Apakah benar PT Flobamor menaikkan upah jasa pemandu wisata tanpa persetujuan KLHK? Mungkinkah rekomendasi sidang pastoral tersebut akan diakomodir oleh KLHK dan PT Flobamor?

Oleh Edi Danggur

Pada tanggal 24 Maret 2023, PT Flobamor memberlakukan kenaikan upah jasa pemandu wisata di TNK. Untuk wisatawan WNI ditetapkan Rp 250.000 s/d Rp 500.000 per orang. Untuk wisatawan WNA ditetapkan Rp 400.000 s/d Rp 1.200.000 per orang sesuai aktivitas yang dilakukan oleh wisatawan (Vide SK No.01/SK-FLB/III/2023).

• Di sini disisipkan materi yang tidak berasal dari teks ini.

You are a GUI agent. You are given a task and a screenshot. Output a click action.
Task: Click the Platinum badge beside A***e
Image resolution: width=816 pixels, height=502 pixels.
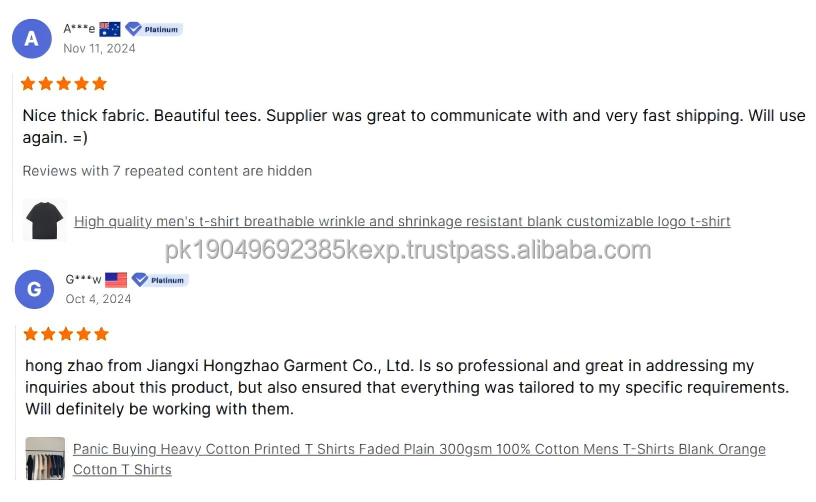click(x=153, y=29)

Menanggapi kenaikan upah jasa pemandu wisata tersebut, 67 pastor mengadakan sidang pastoral di Labuan Bajo pada hari Jumat, 21 April 2023. Mereka berasumsi bahwa PT Flobamor menentukan kenaikan upah jasa pemandu wisata di TNK secara sepihak, tanpa mengikuti ketentuan yang digariskan oleh Menteri LHK.

Para pastor merekomendasikan turunkan upah jasa pemandu wisata alam yang diterapkan oleh PT Flobamor di TNK tersebut. Mereka beralasan: (1) kenaikan tarif pemandu wisata tersebut dapat menghambat kemajuan pariwisata, (2) membebani wisatawan dan pelaku wisata, serta (3) menimbulkan konflik sosial (VictoryNews, 21 April 2023).

Apakah benar PT Flobamor menaikkan upah jasa pemandu wisata tanpa persetujuan KLHK? Mungkinkah rekomendasi sidang pastoral tersebut akan diakomodir oleh KLHK dan PT Flobamor?

Baca juga: 

PKS mengikat seperti UU

Para pastor tersebut memandang kedudukan KLHK dan PT Flobamor sebagai atasan dan bawahan. Atau, mungkin juga mereka berpikir, ini relasi biasa antara pemerintah selaku badan hukum publik dan PT sebagai badan hukum privat.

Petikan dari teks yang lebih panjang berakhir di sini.